Action Space Implementation in veRL
Based on the code I've examined, particularly the NaiveRollout
implementation, I can now explain how the action space is concretely implemented in veRL.
Task Completed
The action space in veRL is implemented through token sampling in the generation process, specifically:
1. Action Space Definition:
- The action space is implicitly defined as the model's vocabulary space.
- In
NaiveRollout.generate_sequences()
, this is represented by the logits output from the model, which has shape(batch_size, vocab_size)
. - Each logit represents the model's probability of selecting that vocabulary token as the next action.
2. Action Selection Implementation:
# In naive_rollout.py
logits = logits[:, -1, :] / self.config.temperature
probs = F.softmax(logits, dim=-1)
if self.config.do_sample:
# Stochastic action selection through multinomial sampling
idx_next = torch.multinomial(probs, num_samples=1)
else:
# Deterministic action selection through argmax
idx_next = torch.argmax(probs, dim=-1, keepdim=True)
3. Action Space Control:
- Temperature scaling: Controls the randomness of the action distribution.
- Top-k filtering: Limits the action space to only the
k
most likely tokens.
if self.config.top_k is not None:
v, _ = torch.topk(logits, min(self.config.top_k, logits.size(-1)))

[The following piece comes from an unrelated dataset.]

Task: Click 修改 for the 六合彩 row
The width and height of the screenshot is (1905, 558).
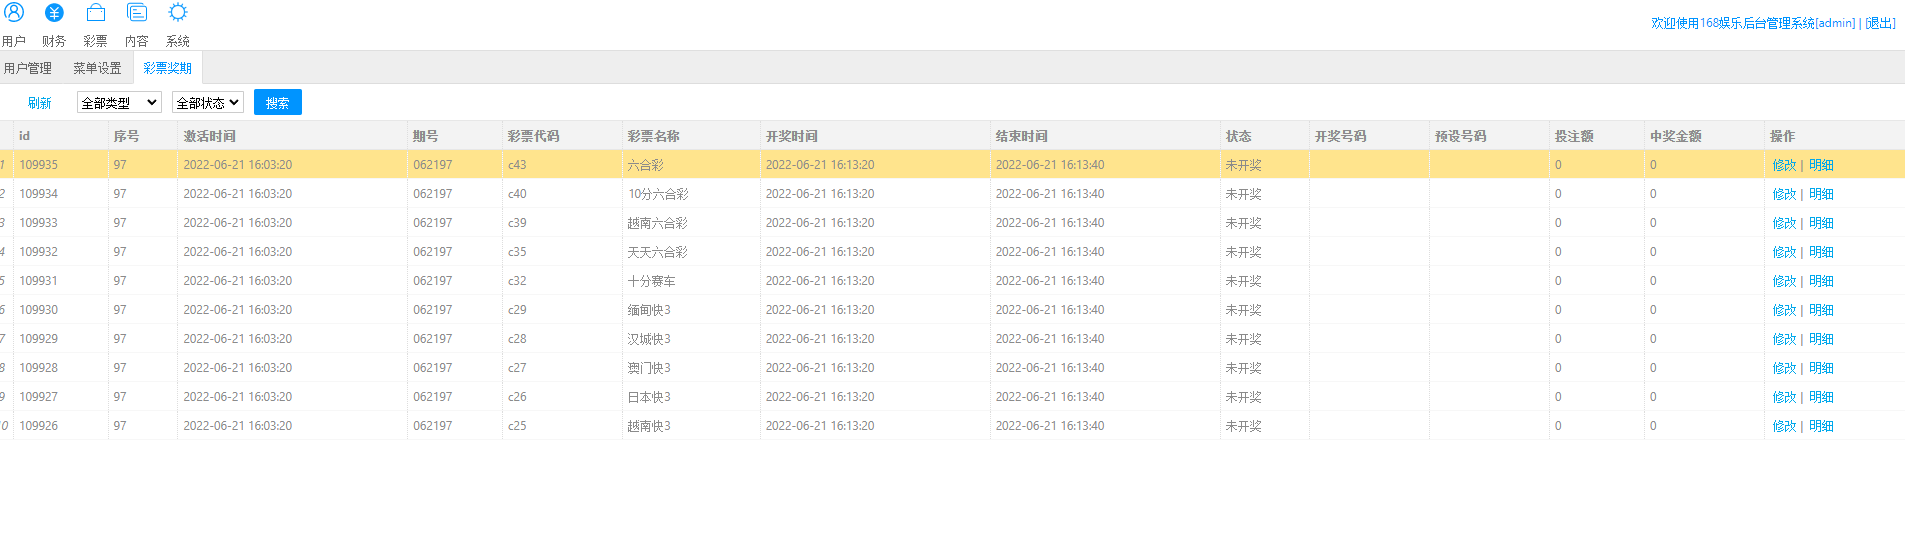Action: pyautogui.click(x=1784, y=165)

logits[logits < v[:, [-1]]] = -float('Inf')
4. Action Tracking:
- The selected actions (tokens) are tracked in
log_probs
for policy optimization. - The log probabilities are computed using
logprobs_from_logits()
for each selected action.
log_probs = logprobs_from_logits(logits=logits, labels=response)
Summary
This implementation allows veRL to:
- Sample actions (tokens) from the policy network (LLM).
- Control the exploration-exploitation tradeoff through temperature and top-k.
- Track action probabilities for policy gradient updates.
- Support both stochastic and deterministic action selection.
The action space is therefore continuous in the sense of token probabilities, but discrete in the actual token selection, making it suitable for policy gradient methods like PPO while maintaining the language model's fundamental token-by-token generation process.